(Extracted data entries)
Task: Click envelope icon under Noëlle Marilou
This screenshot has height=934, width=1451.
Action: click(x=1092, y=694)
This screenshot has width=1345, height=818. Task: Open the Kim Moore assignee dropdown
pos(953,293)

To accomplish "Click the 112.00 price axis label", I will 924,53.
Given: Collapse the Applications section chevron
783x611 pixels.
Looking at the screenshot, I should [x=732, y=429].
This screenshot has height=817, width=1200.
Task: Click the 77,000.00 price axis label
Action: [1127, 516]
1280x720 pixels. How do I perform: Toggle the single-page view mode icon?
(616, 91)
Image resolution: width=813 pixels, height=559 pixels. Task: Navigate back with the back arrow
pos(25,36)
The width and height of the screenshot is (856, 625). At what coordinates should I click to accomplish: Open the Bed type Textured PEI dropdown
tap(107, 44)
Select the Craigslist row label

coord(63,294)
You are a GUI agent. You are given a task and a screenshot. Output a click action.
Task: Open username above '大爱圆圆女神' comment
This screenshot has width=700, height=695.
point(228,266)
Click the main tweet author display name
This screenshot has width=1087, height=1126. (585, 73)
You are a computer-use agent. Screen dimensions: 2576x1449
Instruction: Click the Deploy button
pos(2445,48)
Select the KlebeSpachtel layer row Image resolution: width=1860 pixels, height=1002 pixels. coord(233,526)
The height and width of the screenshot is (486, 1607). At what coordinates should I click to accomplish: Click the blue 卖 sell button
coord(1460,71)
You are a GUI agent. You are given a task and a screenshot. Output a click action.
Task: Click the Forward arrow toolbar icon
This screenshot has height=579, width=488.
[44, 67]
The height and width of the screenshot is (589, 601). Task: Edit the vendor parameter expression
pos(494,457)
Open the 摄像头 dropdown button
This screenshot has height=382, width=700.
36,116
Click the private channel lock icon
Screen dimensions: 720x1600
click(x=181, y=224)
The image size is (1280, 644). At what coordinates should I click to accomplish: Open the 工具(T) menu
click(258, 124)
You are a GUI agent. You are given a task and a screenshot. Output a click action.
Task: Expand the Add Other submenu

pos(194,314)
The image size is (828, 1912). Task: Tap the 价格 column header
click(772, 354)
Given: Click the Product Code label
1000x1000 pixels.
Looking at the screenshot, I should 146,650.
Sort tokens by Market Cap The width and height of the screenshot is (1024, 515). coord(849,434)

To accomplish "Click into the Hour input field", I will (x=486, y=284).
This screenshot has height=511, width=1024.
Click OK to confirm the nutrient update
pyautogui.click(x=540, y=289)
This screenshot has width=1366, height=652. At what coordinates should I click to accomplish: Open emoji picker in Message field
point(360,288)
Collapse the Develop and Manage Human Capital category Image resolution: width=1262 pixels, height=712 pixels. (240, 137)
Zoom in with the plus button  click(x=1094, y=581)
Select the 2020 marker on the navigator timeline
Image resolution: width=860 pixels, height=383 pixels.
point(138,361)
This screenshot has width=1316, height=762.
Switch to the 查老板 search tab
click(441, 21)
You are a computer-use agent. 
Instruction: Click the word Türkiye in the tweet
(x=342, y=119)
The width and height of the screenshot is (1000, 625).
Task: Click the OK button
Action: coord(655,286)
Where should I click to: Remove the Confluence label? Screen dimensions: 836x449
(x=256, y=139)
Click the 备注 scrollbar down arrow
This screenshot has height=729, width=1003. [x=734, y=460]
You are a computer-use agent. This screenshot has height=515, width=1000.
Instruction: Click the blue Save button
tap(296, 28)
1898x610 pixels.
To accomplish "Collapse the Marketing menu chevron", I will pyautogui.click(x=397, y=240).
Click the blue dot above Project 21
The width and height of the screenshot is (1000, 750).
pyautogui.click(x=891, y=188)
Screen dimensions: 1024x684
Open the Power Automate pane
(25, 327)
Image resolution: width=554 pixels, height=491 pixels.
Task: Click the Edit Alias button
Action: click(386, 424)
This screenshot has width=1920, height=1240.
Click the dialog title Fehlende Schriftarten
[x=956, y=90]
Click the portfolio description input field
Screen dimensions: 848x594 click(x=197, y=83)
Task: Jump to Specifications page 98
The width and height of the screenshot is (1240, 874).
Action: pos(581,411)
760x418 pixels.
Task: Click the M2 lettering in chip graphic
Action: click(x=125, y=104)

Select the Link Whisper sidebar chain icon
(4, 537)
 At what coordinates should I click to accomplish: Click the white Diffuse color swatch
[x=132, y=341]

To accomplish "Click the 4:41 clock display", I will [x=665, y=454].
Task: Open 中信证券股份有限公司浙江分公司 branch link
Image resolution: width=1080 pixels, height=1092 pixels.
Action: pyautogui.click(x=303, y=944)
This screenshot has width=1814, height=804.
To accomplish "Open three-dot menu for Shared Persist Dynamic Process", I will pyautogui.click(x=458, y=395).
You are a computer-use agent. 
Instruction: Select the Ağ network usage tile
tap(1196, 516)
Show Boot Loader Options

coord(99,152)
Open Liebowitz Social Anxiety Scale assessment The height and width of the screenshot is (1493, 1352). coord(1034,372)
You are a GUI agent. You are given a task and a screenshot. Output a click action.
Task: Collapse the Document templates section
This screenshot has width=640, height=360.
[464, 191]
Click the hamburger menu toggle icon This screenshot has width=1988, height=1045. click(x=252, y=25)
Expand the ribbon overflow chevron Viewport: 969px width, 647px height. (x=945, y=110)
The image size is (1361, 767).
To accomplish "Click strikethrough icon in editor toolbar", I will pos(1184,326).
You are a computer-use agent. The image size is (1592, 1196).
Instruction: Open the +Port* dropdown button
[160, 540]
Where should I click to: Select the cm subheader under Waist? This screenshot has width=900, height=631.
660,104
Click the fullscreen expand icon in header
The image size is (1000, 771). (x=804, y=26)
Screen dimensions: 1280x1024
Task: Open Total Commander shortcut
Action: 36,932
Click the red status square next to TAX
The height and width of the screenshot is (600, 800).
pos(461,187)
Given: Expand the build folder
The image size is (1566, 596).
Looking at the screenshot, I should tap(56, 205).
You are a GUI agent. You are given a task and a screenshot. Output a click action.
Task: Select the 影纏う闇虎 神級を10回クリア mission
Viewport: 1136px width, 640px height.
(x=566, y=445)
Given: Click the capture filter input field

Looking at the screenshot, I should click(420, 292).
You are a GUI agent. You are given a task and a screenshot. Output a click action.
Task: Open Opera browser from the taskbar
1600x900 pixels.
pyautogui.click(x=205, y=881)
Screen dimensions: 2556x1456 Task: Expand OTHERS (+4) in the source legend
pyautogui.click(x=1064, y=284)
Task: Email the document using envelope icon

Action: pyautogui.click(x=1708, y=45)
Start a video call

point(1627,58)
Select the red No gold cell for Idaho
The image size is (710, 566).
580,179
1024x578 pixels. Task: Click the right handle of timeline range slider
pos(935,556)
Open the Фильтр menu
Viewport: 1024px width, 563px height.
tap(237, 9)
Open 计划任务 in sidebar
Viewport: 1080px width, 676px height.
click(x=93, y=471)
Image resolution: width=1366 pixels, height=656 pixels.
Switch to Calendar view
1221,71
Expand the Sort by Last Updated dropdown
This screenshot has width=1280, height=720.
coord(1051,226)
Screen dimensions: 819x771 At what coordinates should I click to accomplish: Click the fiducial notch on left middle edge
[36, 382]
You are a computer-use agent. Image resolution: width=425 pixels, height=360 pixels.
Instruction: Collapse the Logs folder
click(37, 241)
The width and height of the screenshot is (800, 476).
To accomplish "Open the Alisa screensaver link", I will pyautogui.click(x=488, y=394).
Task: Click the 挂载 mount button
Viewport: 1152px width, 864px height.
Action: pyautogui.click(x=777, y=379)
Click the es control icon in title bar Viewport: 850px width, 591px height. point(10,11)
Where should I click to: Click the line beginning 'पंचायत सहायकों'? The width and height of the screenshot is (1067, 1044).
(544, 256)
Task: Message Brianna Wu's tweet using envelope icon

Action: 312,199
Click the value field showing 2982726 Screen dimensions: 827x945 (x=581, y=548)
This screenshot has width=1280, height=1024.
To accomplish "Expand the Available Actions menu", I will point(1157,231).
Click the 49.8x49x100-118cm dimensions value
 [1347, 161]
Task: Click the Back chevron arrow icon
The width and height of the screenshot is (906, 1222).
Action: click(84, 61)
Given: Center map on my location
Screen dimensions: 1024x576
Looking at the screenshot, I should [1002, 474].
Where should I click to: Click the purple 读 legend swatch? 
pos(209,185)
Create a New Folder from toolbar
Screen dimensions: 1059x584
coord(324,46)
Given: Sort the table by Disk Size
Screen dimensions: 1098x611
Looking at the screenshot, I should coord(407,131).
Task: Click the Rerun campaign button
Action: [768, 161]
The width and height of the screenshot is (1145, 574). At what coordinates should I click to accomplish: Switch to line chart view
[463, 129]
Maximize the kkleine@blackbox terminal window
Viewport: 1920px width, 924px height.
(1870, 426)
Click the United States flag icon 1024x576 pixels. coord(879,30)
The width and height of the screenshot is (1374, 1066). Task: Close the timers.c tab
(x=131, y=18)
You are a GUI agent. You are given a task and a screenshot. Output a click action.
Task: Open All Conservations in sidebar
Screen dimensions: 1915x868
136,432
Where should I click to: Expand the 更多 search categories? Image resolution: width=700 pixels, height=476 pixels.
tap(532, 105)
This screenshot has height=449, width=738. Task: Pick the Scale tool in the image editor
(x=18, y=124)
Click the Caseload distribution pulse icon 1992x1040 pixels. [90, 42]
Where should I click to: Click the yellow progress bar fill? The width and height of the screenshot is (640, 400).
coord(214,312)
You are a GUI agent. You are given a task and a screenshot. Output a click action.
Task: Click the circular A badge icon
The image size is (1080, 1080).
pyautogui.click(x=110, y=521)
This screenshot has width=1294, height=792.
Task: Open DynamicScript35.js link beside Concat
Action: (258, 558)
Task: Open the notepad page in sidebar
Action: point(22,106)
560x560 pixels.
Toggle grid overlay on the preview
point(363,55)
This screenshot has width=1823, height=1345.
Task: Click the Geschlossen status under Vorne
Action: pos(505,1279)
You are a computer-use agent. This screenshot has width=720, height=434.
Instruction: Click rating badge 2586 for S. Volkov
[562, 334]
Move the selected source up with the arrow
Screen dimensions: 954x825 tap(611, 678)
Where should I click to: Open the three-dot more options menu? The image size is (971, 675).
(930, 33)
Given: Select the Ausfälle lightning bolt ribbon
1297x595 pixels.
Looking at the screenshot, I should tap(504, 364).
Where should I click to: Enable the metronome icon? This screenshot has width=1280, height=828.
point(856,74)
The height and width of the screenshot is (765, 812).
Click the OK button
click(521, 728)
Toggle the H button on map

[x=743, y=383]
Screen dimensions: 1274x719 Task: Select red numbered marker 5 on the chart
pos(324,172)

Problem statement – Whenever a line of the data includes the word "section", show that line in full.

Output below –
Given: Collapse the Applications section chevron
Task: Collapse the Document templates section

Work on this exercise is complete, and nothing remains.